Como consecuencia, vivimos en España una novedosa variante esperpéntica de la democracia: la democracia exterior, el gobierno en cuestiones esenciales desde un centro de poder ajeno a nuestras instituciones, incluso geográficamente, y enfrentado a las mismas por haberlas vulnerado y pretender su supresión.

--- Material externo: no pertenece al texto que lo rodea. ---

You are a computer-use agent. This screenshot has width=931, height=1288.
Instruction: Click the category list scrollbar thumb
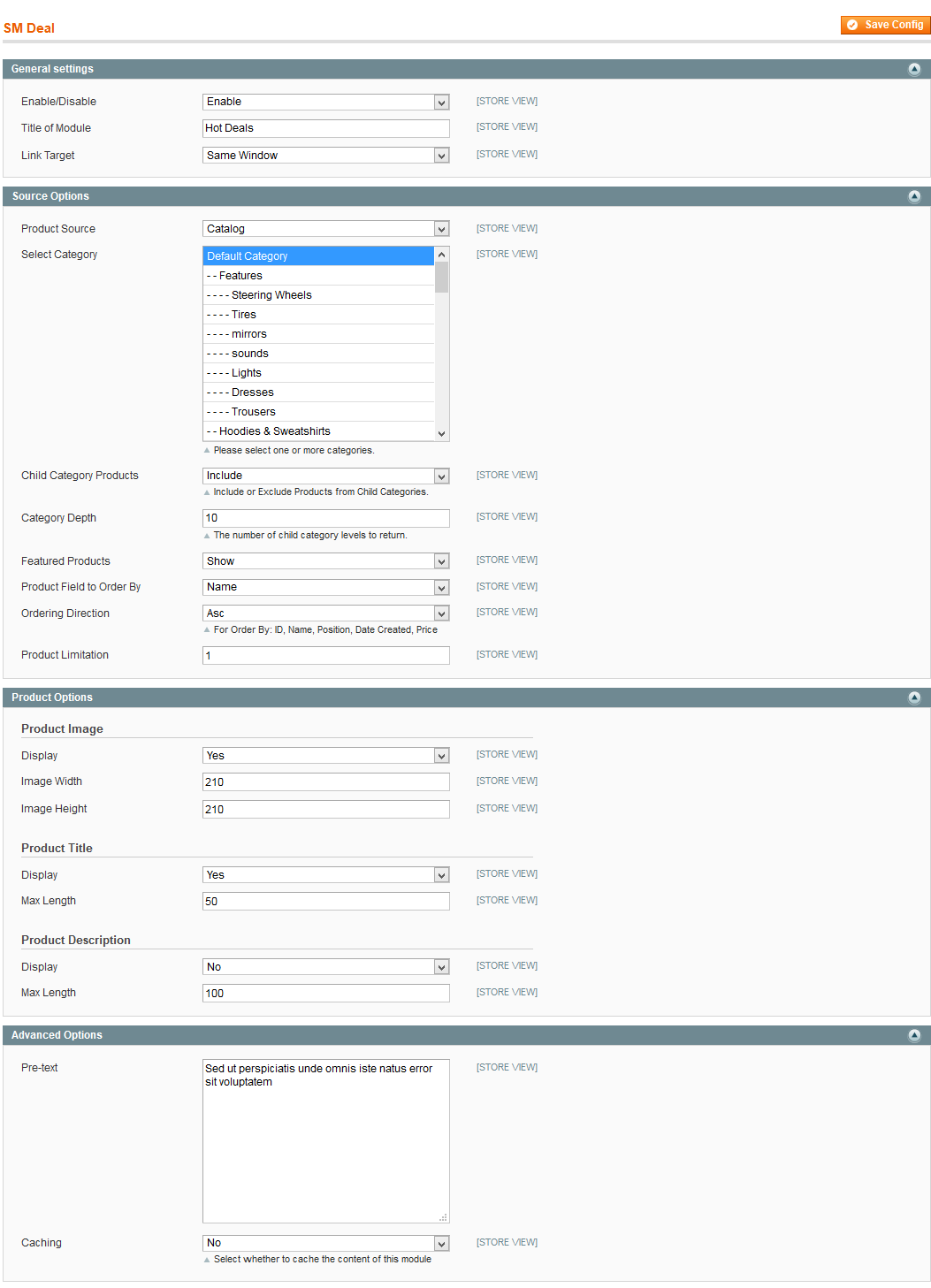[x=441, y=278]

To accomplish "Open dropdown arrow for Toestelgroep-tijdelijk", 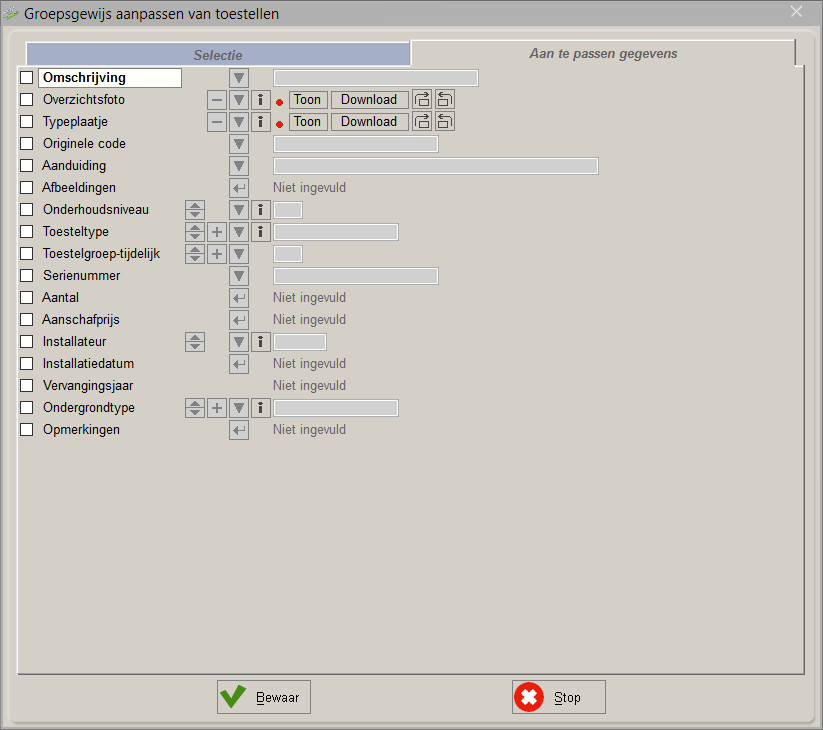I will (x=239, y=254).
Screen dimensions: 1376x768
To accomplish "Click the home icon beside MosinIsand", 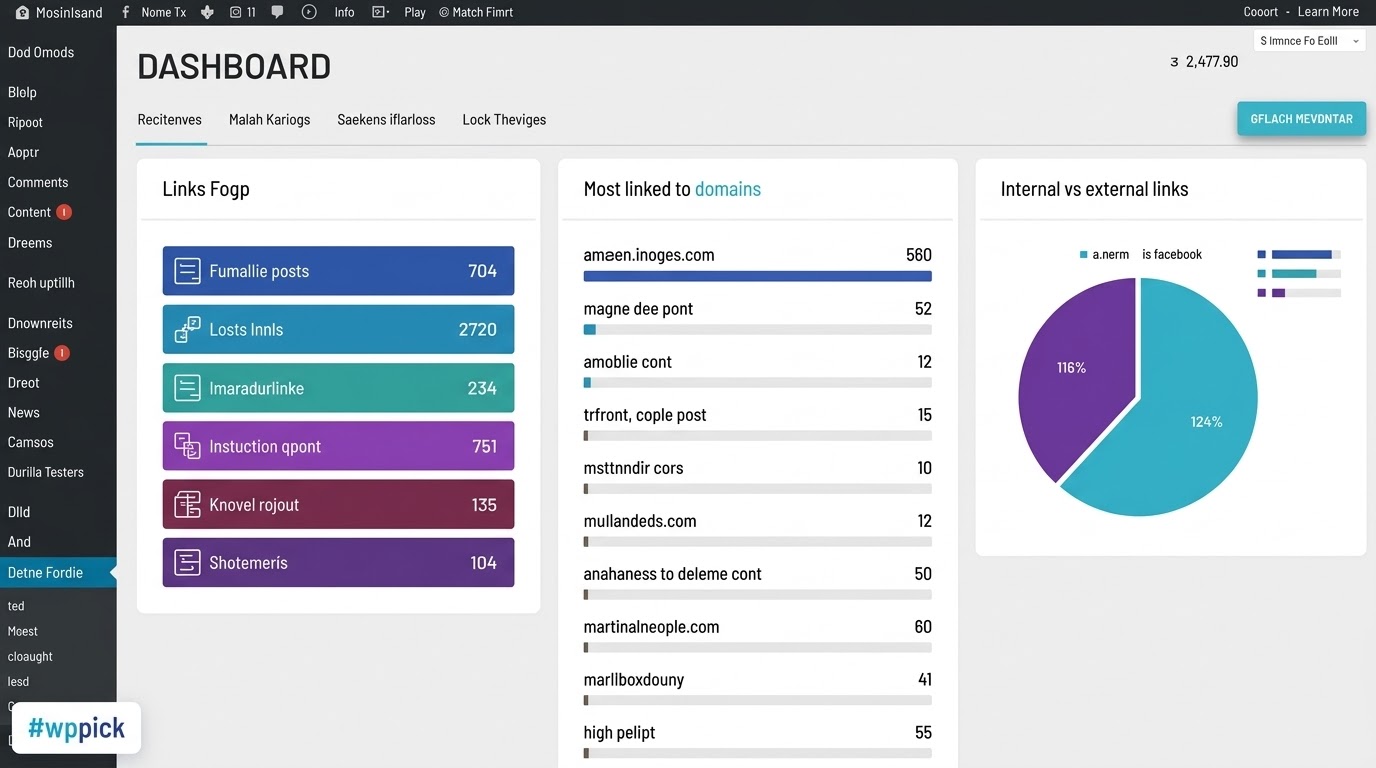I will (22, 12).
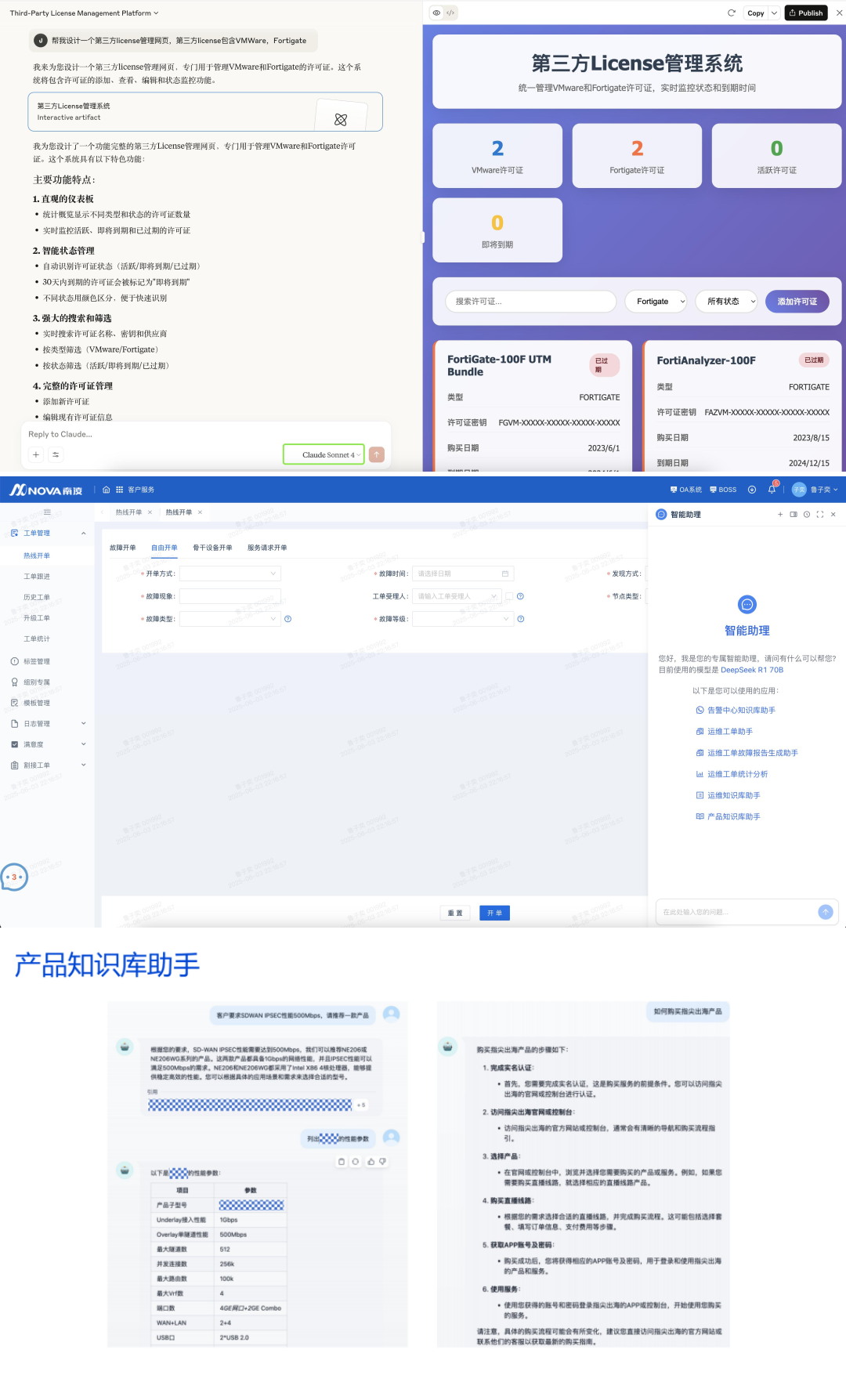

Ante todo, la legalidad constitucional se ha visto sustituida por el decisionismo del presidente de Gobierno, y según cabía esperar, los efectos han sido y pueden ser muy graves en cuanto a la supervivencia de aquella. Por conveniencias políticas estrictamente personales, de sucesivos plumazos, ha sido abolida la jerarquía de idiomas establecida en la Constitución, aprobada una ley de Amnistía ajena a la misma y al principio de igualdad ante la ley, y comprometido al Estado a un régimen fiscal para Cataluña que consagraría el privilegio económico. En suma, los poderes excepcionales ejercidos por Pedro Sánchez no son irrelevantes ni transitorios, y provocan una erosión permanente al Estado de derecho establecido en 1978. Aunque se mantenga en el nivel competitivo, de elecciones libres, sin instaurar la represión, excepcionalidad permanente es dictadura y ausencia de una vida democrática normalizada.

Una vez emitido el dictamen, resulta imposible predecir el futuro si Donald Trump consuma su voladura de la democracia americana y el desencadenamiento de una crisis económica mundial, con graves repercusiones para Europa –y para España– en los órdenes económico e institucional.  De momento, a la pertinente aproximación al PP –para la cual tuvimos que llegar al borde del abismo– y a las lógicas medidas protectoras del sistema productivo y para la diversificación de mercados, el Gobierno ha añadido un eslogan: «Compra lo tuyo, defiende lo nuestro». No escapa a la orientación nacionalista, con olvido de Europa. El virus de Trump se contagia de modo inevitable.